- [DATA SUPPLIED]:
......

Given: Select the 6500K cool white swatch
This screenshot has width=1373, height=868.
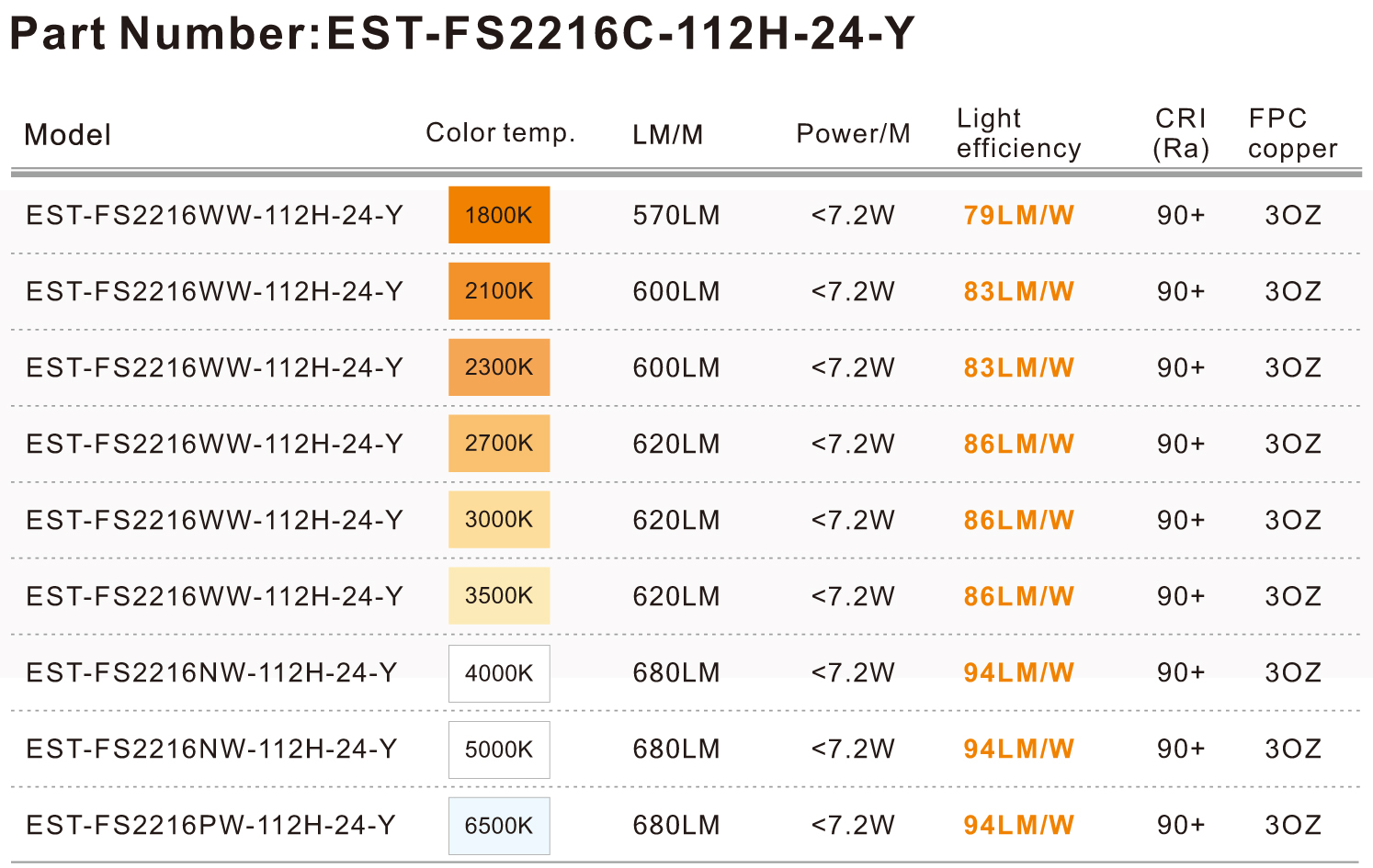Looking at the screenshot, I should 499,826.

......

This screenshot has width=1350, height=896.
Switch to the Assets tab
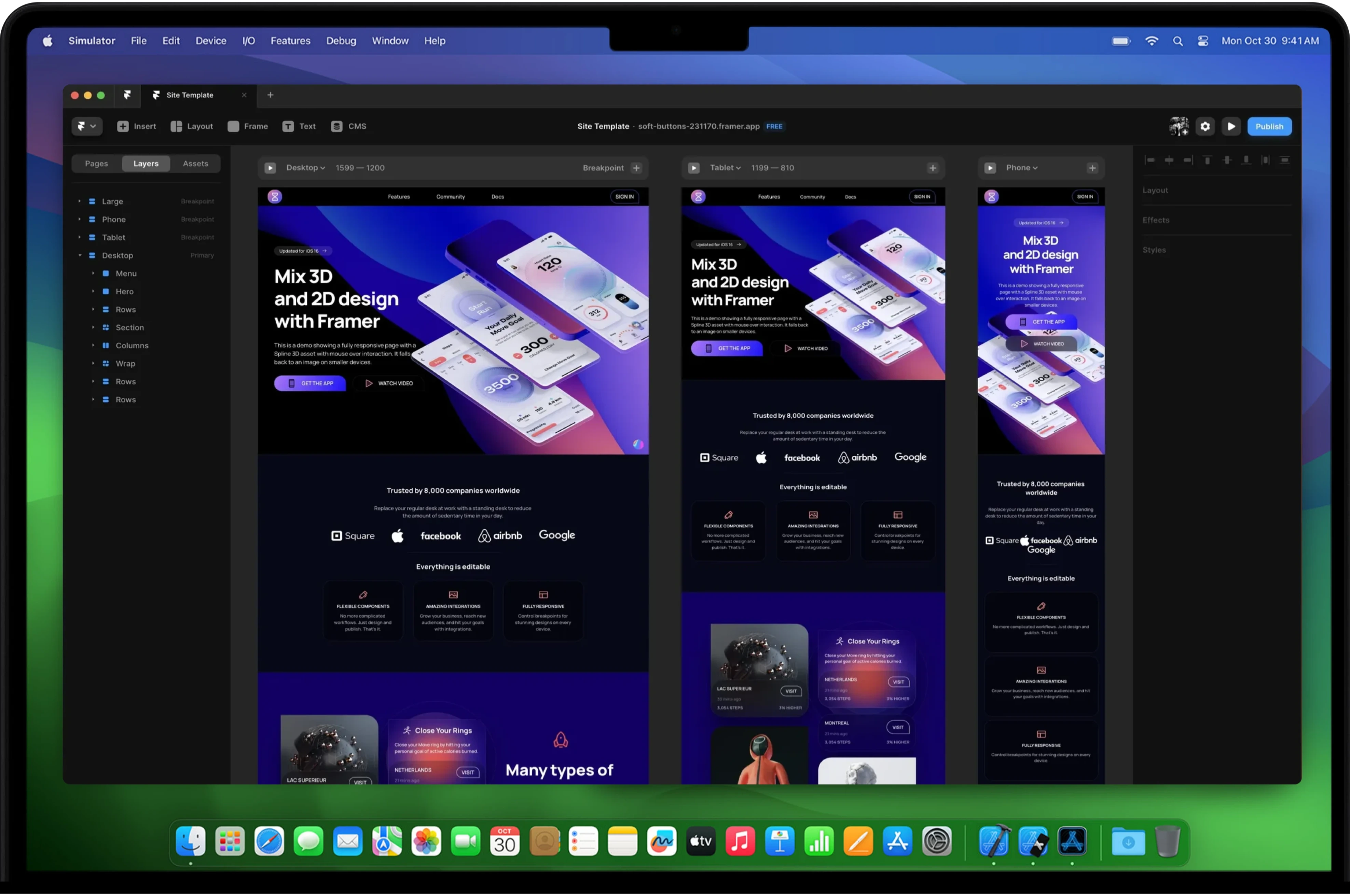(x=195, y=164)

......

- [WORK REQUIRED]: Convert the rows from the line with "Given: Select the 6500K cool white swatch" up to and including the line with "Looking at the screenshot, I should 499,826." into a numbered list, skipping blank lines and leaving out the pictures.

- [THE SOLUTION]:
1. Given: Select the 6500K cool white swatch
2. This screenshot has width=1373, height=868.
3. Looking at the screenshot, I should 499,826.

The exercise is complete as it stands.